Carolina Meadows residents receive periodic briefings on issues impacting their health and wellbeing. A resident committee chaired by Dr. Ernest Krayblll coordinates this Medical Update Series.
Recently Dr. Pamela Silberman, President of the NC Institute of Medicine, updated us on the new Affordable Care Act (ACA). An analyst at the UNC Cecil Sheps Health Policy Center, Dr. Silberman is also an advisor to our state for the Act’s implementation.
Her clear and informative presentation reinforced why I believe expanding insurance coverage is a high priority for our nation.
I still remember vividly my experience as an intern in the Chicago Cook County hospital 50 years ago when I had to tell a father his 12-year-old daughter had died from a severe complication of diabetes. A medical resident and I had worked all night trying to overcome the severity of the child’s metabolic disaster. She should have been seen and cared for much sooner, but the family was without medical insurance and had been turned away from their community hospital.
There is no doubt that the lack of insurance leads to delays in diagnosis today. As a radiologist, I see it when a perforated appendix should have been diagnosed a week earlier, but the insurance-less family doesn’t come in to the emergency room until their child is vitally sick and peritonitis has set in. I hear about the lymphoma affecting the spinal cord of an accomplished violinist, also without insurance, who is diagnosed too late for cure.
The Affordable Care Act may help, but it is multifaceted and complex. Three of the law’s major provisions are: 1. A mandate that most citizens buy health insurance; 2. Establishment of health benefit exchanges; and 3. Insuring those with preexisting conditions.
An estimated 1.7 million non-elderly North Carolinians are uninsured. To establish government offices that require and monitor the purchase of health insurance by 2/3 of 45 million people in the United States by 2014 as required in the law will be formidable. Considerable uncertainty exists about the mandate, which may be declared unconstitutional by the Supreme Court.
The establishment of Health Benefit Exchanges by the states — or by the federal government if the states don’t – will take time. It is not clear that all the uninsured can go online or know how to decide which commercial insurance plan is best for them. Certainly help will be required from the state, employers, or a physician’s staff.
Dt. Silberman believes the segment of the law requiring insurance companies to insure those with preexisting illnesses will be maintained even though the mandate fails. Needless to say insurance premiums will be raised – or already have been – to cover applicants with a previous illness.

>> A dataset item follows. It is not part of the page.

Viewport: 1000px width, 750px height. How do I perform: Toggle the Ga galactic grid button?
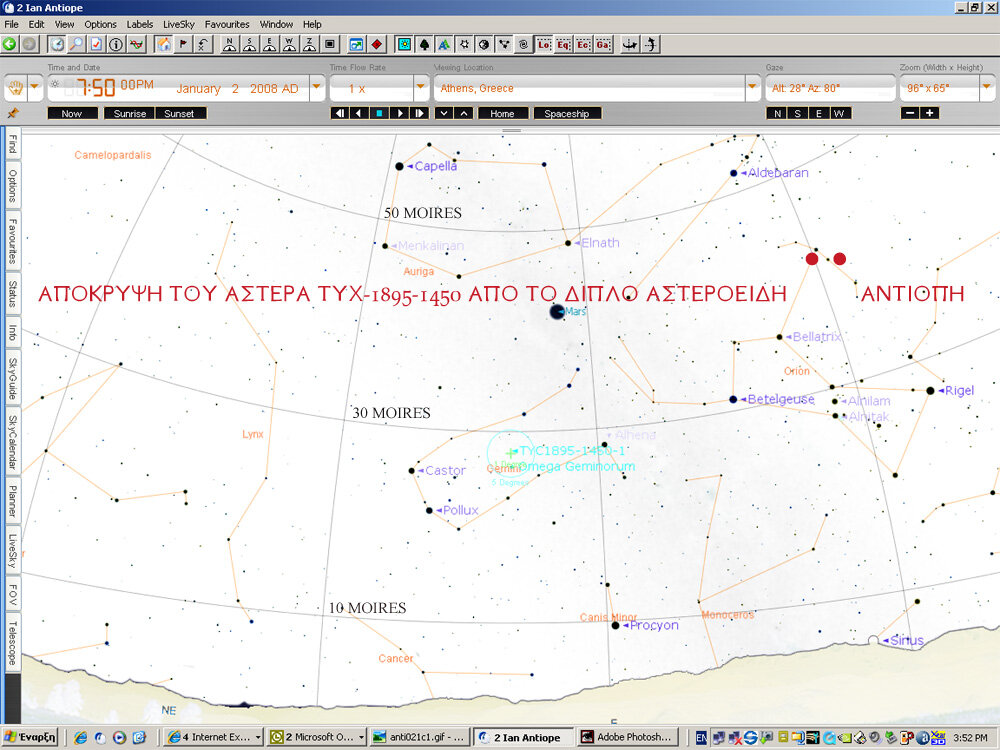click(x=603, y=44)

Other provisions of the bill include major funding ($2 billion by 2015) for prevention, wellness and public health activities and 1.5 billion dollars over five years to encourage and support medical providers for underserved areas. The ACA will help the Department of Health and Human Services establish a strategy to improve health care quality. The medical safety net is to be improved with money for construction or renovation of hospitals and health centers. Patient readmission rates for hospitals to determine the effectiveness of initial treatment will be examined.
The bill will be a challenging undertaking and oversight in time and money by many people. To implement the bill the Congressional Budget Office projects a cost of $938 billion over ten years. Can it be that new revenues from those now uninsured and spending cuts will work? In our present hard economic times we may not be allowed to try it, especially in the next election cycle. I personally think it would have been better to use the template of Medicare even though we might have had to raise premiums and pay more for reasonable costs.
It is imperative that we improve the health and wellbeing of the nation. That is as important as improving the infrastructure of our schools, bridges, and roads.